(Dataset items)
= = = =
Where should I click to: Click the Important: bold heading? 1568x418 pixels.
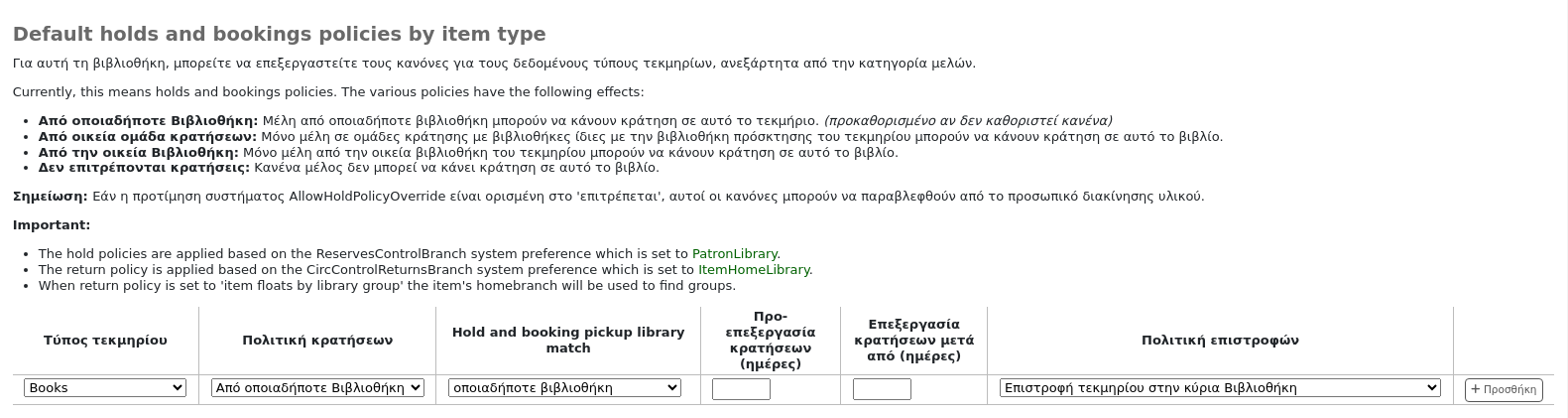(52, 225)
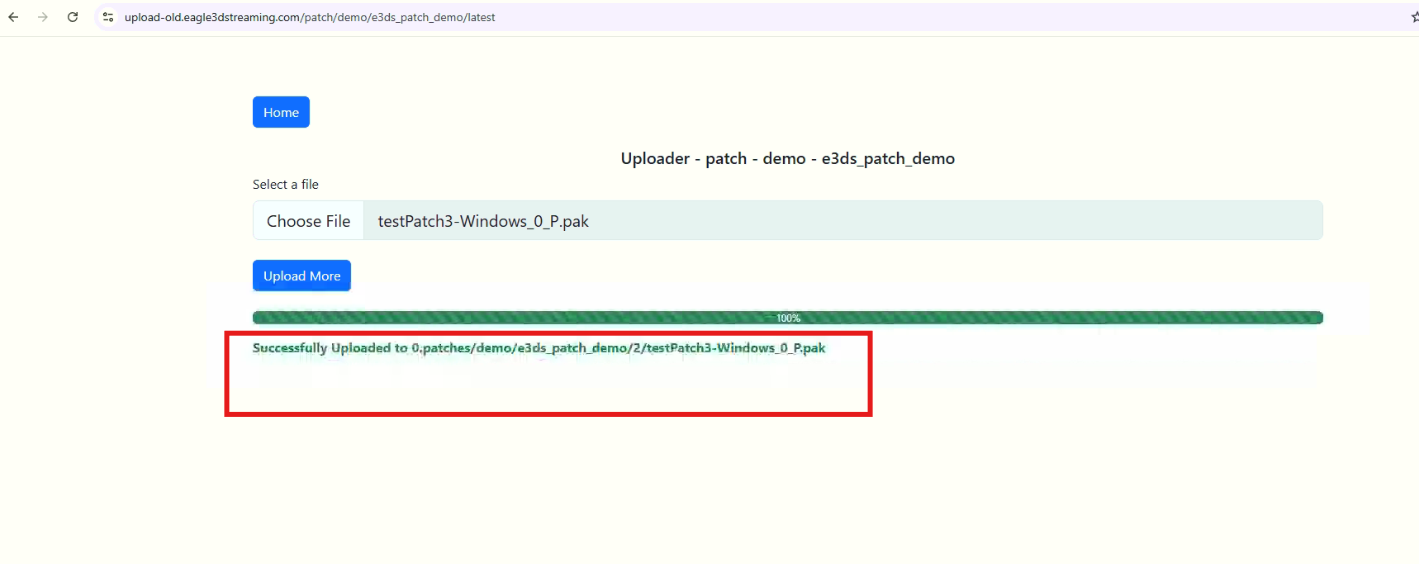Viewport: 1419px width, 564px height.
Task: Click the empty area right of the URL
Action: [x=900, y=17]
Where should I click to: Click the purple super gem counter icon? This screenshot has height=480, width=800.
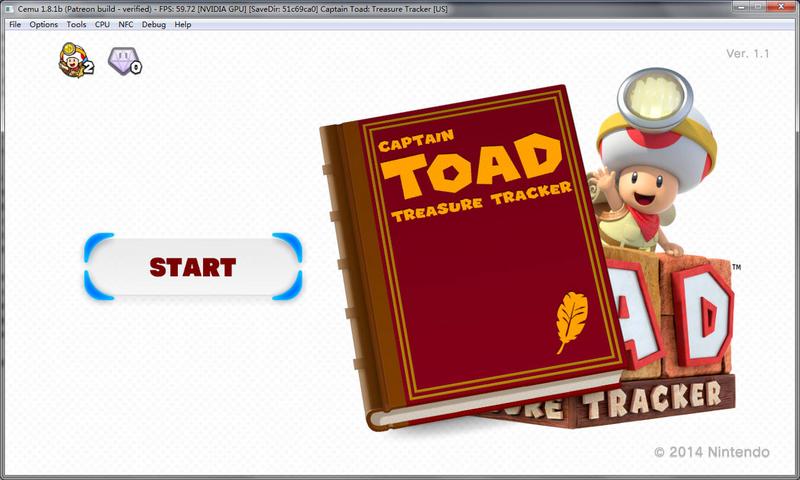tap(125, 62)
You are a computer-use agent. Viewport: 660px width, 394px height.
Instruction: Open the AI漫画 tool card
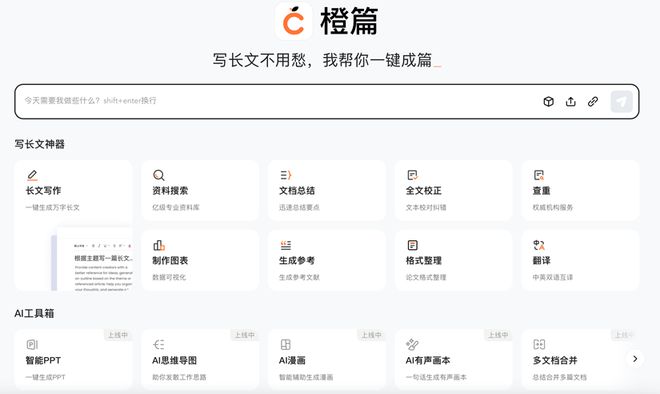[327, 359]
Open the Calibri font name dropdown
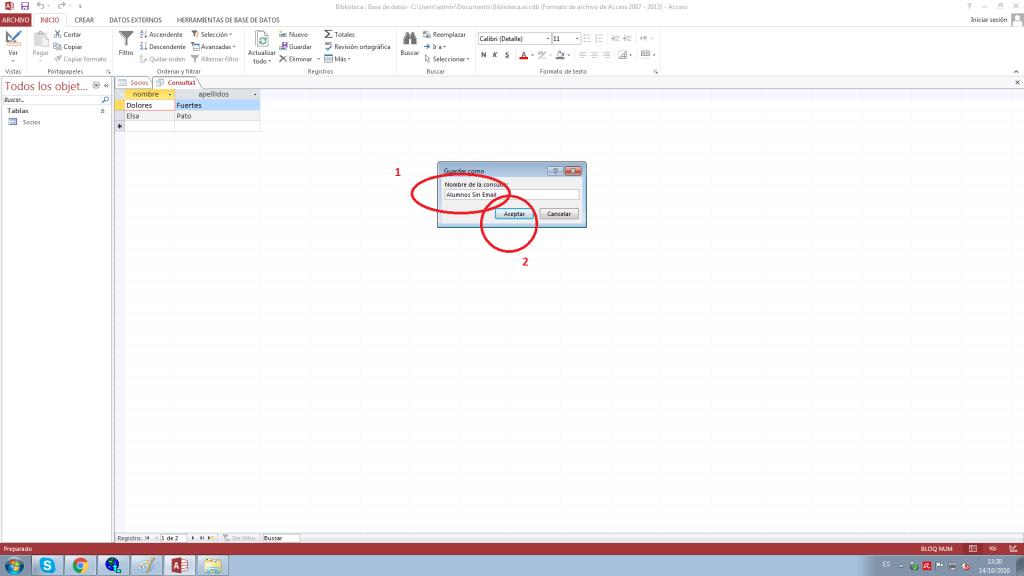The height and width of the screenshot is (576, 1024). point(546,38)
= = = =
• **What to work on**:
Print all the lines above exactly as they are, but without the pictures.

• **Solution**:
Where should I click to: Click the Important: bold heading? 1568x418 pixels.
(52, 225)
Viewport: 1419px width, 564px height.
Task: Click the empty area right of the URL
Action: [x=900, y=17]
Where should I click to: Click the purple super gem counter icon? This screenshot has height=480, width=800.
tap(125, 62)
You are a computer-use agent. Viewport: 660px width, 394px height.
Instruction: Open the AI漫画 tool card
[327, 359]
Open the Calibri font name dropdown
The height and width of the screenshot is (576, 1024). point(546,38)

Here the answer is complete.